What are the benefits of using Makers Empire with your students?
“Many – curriculum, teacher access and easy assessment of their work, easy interface, appealing to all students and they can work at home as well. Being able to design in a 3D environment is key to their computer studies as they progress through the grades. They love designing in the 3D world. I think it is a skill that will be important to them as they grow. It inspires their creativity and put their ideas into reality. They have gained confidence in their creative abilities and their perseverance increased as well.”
Were there any unexpected outcomes?
“I was surprised so many students enjoyed working on it at home. Several of my students entered the monthly contests. One of them was a runner up and another won first place!! That inspired others to enter.
“I have had a few glitches with the software, but your team is really great about getting back to me quickly and resolving the issues. The helpdesk is amazing!

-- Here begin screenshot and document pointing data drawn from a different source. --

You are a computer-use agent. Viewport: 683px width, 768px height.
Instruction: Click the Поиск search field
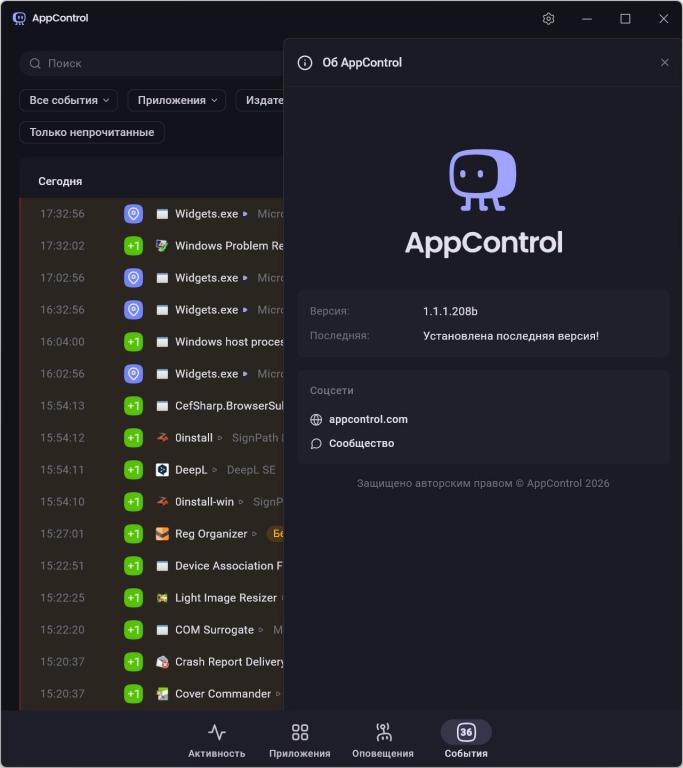150,64
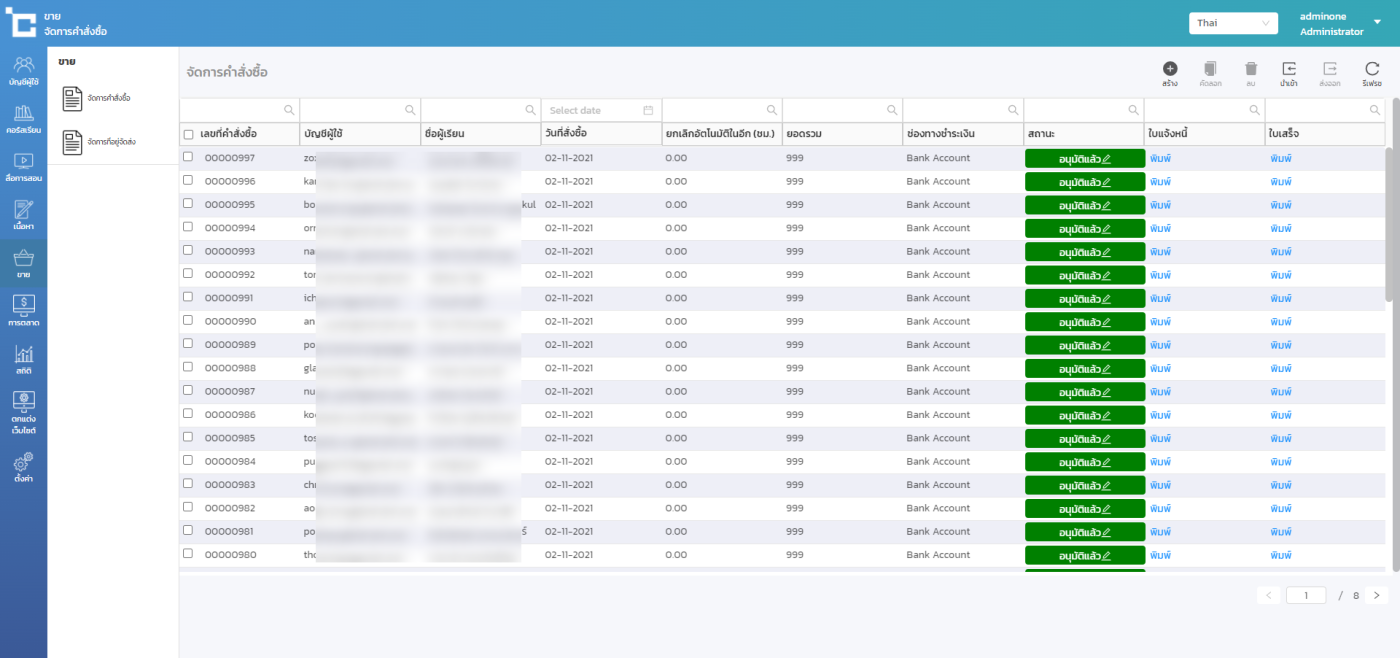
Task: Tick the checkbox for order 00000997
Action: (x=188, y=157)
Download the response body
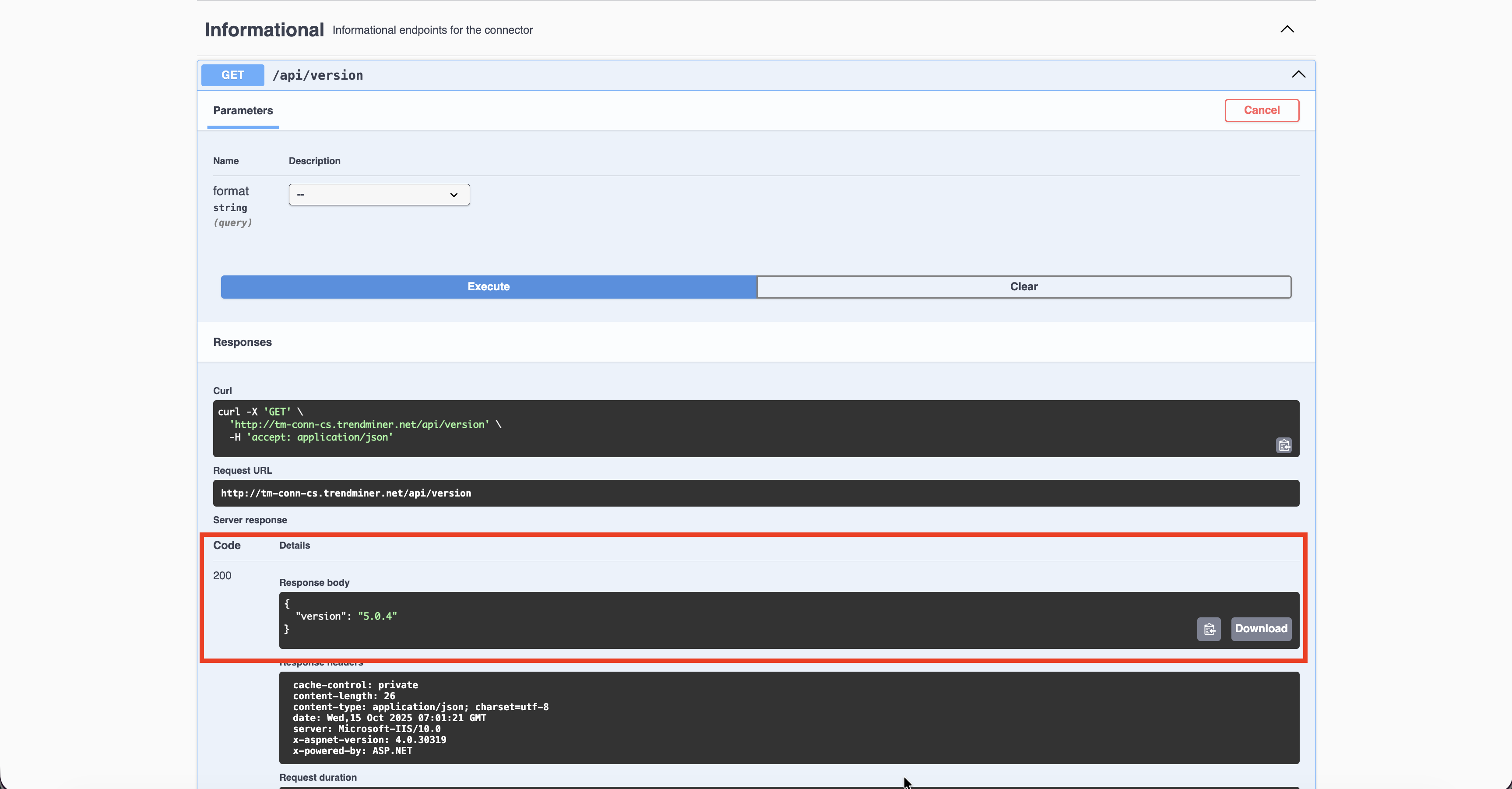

I am sure they got sick of me asking questions.” (Not at all – we love helping teachers have a positive experience with Makers Empire!)
What advice would you give to teachers new to 3D technology?
“Just get in there and try it. 3D design is a bit difficult at first for adults I have found. I did an in-service at the end of the year for teachers. They were amazed that their students were doing it and it took them a while to maneuver objects in 3D, but they all created something!! I would also tell them that you don’t have to print for the program to be beneficial. The design is the key component, the printing is just icing on the cake.”
Thanks for sharing your experiences with us, Ruth. We love sharing stories of teachers who are passionate about learning and using technology to transform classroom learning. We can’t wait to see what you and your students come up with next.